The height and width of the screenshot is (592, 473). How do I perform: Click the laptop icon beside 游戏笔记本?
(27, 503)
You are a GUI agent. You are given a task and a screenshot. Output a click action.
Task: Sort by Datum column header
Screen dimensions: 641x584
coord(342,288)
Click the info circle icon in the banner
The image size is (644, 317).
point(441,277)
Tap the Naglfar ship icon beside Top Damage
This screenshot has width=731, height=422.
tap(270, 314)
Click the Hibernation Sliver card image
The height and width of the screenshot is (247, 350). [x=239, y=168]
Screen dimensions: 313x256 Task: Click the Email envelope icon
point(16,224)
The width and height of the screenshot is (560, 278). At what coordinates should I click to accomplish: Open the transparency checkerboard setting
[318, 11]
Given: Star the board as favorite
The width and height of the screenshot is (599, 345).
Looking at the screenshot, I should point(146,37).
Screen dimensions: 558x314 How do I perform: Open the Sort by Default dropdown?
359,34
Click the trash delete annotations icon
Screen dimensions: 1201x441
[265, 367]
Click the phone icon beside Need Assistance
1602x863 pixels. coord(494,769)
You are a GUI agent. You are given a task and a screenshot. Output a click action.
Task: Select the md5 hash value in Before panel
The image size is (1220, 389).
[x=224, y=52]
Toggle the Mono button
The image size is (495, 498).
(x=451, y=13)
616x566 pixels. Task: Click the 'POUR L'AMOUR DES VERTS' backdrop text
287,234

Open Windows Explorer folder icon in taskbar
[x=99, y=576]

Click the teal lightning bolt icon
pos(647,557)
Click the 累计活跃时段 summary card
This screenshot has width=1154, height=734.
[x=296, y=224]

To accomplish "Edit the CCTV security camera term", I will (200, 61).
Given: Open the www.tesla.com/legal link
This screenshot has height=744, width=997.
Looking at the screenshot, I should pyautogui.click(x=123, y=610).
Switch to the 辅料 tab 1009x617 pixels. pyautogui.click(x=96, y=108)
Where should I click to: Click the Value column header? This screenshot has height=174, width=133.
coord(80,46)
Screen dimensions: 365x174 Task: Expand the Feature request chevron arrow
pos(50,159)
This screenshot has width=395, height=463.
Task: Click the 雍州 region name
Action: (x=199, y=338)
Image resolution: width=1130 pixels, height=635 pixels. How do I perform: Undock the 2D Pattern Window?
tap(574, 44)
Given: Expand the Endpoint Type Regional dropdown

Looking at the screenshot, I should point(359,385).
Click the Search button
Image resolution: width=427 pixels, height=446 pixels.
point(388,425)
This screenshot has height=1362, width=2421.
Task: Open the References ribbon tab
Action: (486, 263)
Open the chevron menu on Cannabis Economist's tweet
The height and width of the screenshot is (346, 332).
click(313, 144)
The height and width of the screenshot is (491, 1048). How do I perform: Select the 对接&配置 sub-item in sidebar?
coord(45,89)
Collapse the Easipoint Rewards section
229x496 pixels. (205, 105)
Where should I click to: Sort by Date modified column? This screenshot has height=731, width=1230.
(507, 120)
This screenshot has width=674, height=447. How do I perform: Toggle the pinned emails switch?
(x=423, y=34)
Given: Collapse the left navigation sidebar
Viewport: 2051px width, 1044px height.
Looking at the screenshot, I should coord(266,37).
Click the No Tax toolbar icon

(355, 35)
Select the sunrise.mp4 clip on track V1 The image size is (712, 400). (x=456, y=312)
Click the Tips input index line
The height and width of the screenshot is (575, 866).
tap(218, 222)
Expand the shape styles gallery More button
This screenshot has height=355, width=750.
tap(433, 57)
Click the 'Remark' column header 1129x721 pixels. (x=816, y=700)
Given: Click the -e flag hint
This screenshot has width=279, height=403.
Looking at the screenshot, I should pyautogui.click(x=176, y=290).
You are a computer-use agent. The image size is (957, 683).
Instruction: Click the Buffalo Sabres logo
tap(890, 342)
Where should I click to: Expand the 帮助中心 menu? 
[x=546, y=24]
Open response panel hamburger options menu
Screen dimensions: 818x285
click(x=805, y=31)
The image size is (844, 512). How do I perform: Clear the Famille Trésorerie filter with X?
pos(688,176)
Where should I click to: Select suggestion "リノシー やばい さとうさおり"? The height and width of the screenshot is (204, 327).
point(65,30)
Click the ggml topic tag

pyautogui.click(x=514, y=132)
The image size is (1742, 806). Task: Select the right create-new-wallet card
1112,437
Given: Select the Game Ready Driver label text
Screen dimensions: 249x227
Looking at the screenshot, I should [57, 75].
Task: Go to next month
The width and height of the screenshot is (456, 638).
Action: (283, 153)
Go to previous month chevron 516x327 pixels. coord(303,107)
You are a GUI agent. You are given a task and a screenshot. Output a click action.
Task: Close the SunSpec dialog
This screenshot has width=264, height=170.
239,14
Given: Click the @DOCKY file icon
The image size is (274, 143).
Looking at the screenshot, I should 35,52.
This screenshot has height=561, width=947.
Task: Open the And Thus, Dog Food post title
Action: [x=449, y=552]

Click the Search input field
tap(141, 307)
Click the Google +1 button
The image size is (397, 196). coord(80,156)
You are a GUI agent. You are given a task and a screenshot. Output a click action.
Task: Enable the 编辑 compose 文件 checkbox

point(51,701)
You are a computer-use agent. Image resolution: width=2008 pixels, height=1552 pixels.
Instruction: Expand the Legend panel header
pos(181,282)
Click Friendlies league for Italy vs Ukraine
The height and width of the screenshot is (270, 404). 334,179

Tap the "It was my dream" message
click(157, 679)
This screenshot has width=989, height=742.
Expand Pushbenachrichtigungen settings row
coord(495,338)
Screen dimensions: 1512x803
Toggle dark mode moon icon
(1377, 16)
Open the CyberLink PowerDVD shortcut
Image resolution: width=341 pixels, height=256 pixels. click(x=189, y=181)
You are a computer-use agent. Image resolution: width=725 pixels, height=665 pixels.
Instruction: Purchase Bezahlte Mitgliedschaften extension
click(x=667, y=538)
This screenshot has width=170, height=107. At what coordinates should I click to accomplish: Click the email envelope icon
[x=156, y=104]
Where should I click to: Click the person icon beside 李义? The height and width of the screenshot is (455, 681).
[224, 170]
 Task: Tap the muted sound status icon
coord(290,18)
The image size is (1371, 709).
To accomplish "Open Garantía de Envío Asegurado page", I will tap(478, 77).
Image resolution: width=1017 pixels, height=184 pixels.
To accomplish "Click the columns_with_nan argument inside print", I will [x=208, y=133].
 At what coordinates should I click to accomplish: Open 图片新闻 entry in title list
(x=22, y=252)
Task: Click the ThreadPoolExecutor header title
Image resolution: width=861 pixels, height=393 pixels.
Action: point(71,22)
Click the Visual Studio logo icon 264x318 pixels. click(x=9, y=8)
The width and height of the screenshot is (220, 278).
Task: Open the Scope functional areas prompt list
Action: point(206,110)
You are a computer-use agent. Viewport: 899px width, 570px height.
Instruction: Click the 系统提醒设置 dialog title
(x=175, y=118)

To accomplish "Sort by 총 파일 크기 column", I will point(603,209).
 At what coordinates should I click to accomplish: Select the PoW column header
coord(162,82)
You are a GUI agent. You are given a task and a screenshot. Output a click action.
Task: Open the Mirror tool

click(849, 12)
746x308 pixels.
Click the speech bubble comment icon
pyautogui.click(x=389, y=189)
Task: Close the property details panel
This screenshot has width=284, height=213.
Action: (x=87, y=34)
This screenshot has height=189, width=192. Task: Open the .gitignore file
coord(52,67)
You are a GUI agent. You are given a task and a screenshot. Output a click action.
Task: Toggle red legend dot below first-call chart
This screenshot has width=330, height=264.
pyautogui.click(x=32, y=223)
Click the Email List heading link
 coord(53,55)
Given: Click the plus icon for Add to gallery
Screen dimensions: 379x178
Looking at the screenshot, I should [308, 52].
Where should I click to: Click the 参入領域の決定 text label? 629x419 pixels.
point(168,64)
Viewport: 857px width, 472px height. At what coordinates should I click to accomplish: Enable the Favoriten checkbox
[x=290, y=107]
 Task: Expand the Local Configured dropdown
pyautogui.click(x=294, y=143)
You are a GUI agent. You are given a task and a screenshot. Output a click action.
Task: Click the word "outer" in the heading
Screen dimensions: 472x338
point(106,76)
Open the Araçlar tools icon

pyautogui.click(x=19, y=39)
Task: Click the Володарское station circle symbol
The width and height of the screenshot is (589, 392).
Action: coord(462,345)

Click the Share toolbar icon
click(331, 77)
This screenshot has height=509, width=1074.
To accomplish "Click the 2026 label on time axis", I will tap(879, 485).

▶ What needs to be done:
Put the record lines from the line with "746x308 pixels." up to and including the line with "point(168,64)" into a Markdown table with the columns Row and Record line, skipping any blank lines.

▶ In response:
| Row | Record line |
|---|---|
| 1 | 746x308 pixels. |
| 2 | Click the speech bubble comment icon |
| 3 | pyautogui.click(x=389, y=189) |
| 4 | Task: Close the property details panel |
| 5 | This screenshot has width=284, height=213. |
| 6 | Action: (x=87, y=34) |
| 7 | This screenshot has height=189, width=192. Task: Open the .gitignore file |
| 8 | coord(52,67) |
| 9 | You are a GUI agent. You are given a task and a screenshot. Output a click action. |
| 10 | Task: Toggle red legend dot below first-call chart |
| 11 | This screenshot has width=330, height=264. |
| 12 | pyautogui.click(x=32, y=223) |
| 13 | Click the Email List heading link |
| 14 |  coord(53,55) |
| 15 | Given: Click the plus icon for Add to gallery |
| 16 | Screen dimensions: 379x178 |
| 17 | Looking at the screenshot, I should [308, 52]. |
| 18 | Where should I click to: Click the 参入領域の決定 text label? 629x419 pixels. |
| 19 | point(168,64) |